Perspective: What is the standard of care for documentation?

August, 2017
Charles A. Pilcher MD FACEP

An emergency physician colleague recently asked “Is there a standard of care for documentation?” Another physician asked “Is there anything that I should always put in my documentation that will keep me from getting sued?” Here’s how I addressed the questions:

Is there a standard of care for documentation?
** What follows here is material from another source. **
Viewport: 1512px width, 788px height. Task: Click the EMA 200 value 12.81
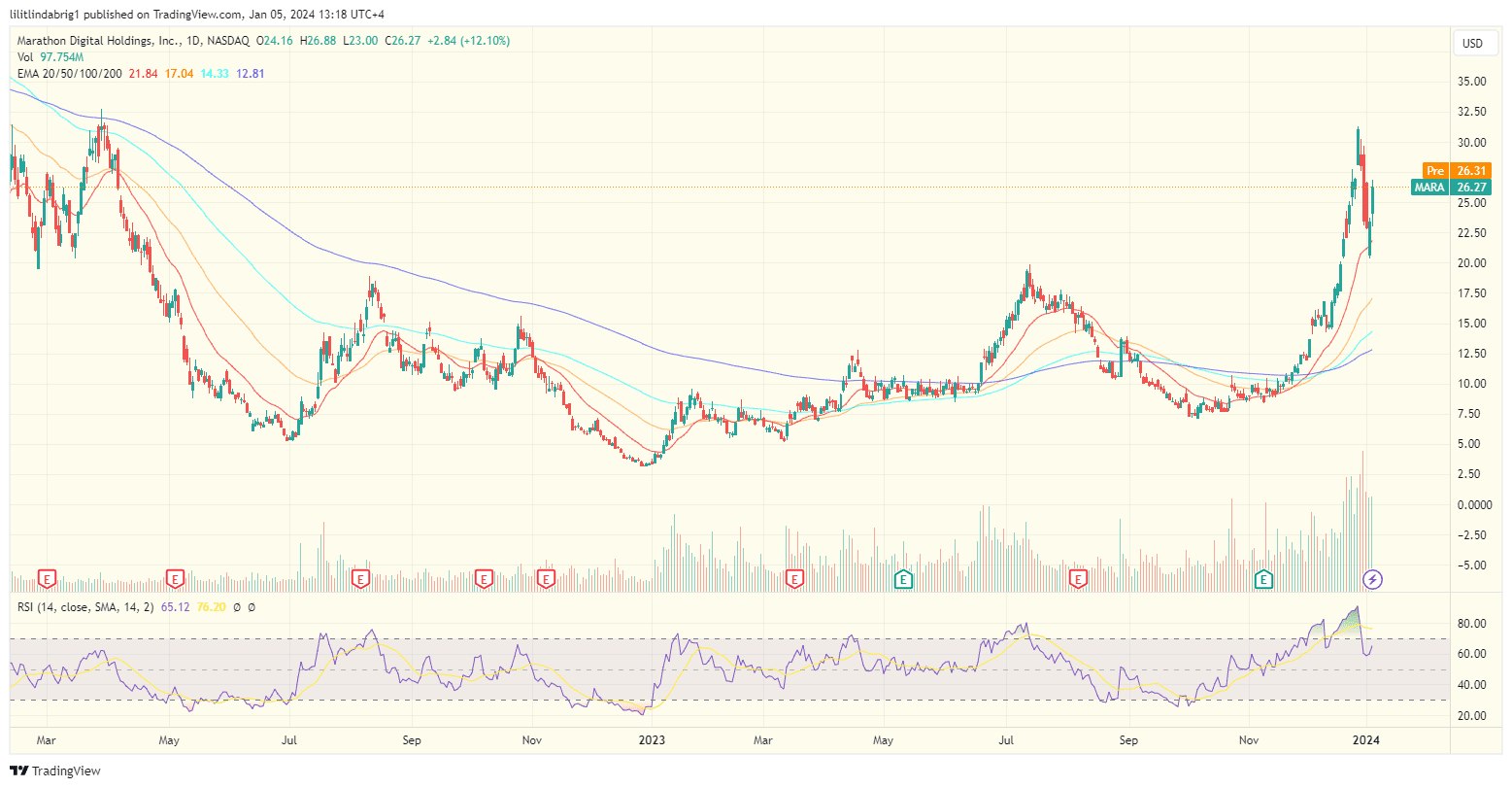250,74
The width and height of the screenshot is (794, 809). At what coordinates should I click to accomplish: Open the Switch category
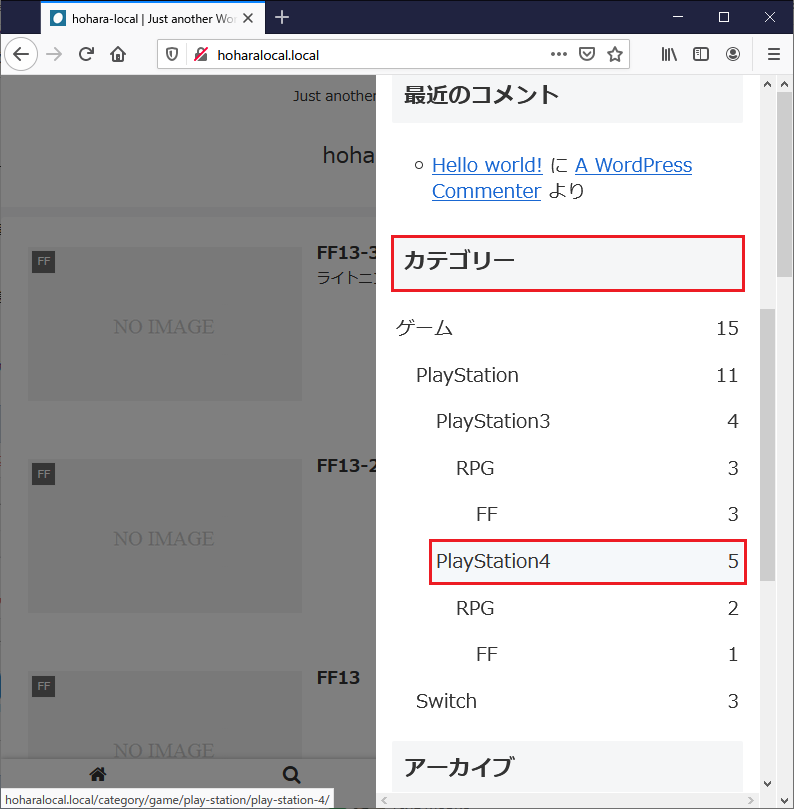446,701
  1. There’s no standard of care for documentation.
  2. The record should support one’s medical decision making process, communicate to other caregivers the bases for your decisions and be your defense should you be wrong. We don’t have to be right every time, but we DO have to document the rationale for our decisions. We can be wrong and not be negligent, but the documentation should support clear thought processes. Bad judgment does not always equal negligence.
  3. For example, even though it may not be written or published, there is a standard of care for the evaluation of headaches. One’s documentation should support that the standard was met, i.e., that a reasonable physician in similar circumstances would have done the same thing.
  4. There will be two sides to every patient encounter that becomes a lawsuit: the plaintiff’s and the doctor’s. The outcome will depend on whose testimony is most believed. (I know of at least one case where the doctor was able to convince a jury that she evaluated every  patient with a certain presenting complaint in same way with the exact same routine, even though it was not documented. A defense verdict was rendered.)
  5. Documentation using an EHR is very susceptible to outright lies. Example: Simply clicking a macro can generate an entire paragraph of diagnoses that were (allegedly) ruled out in a differential. In reality, one may have considered none of them, much less actually ruled them out. Anchoring bias takes hold. If a plaintiff expert suspects such “macro click-tation” and supports his/her position, the defense response is to ask the expert “Doctor, are you calling my client a liar?” Unfortunately, that works all too often, because juries generally sympathize with defendant physicians. They remember that question and don’t believe much more of the plaintiff expert’s testimony.
  6. However, this can backfire if the defendant is not a likable witness. If a doctor is not lying, then further testing is rightfully expected to rule out the problems listed on the macro-generated differential. An argument can be made that with EHR’s and the ease of clicking a macro to document one’s care, failing to do so strongly implies that what you claim you did, you did not do.

It’s not about the standard of care for documentation, but whether or not a jury will believe what one claims was done or not done regarding the problem at hand when the documentation suggests otherwise.

Is there anything I can put in my chart to keep me from getting sued?

No, but

  • documenting the truth is a good place to start, and
  • providing evidence that a differential diagnosis was formed and thoughtfully addressed is crucial.

One can always be sued, but the chart should be the physician’s best friend.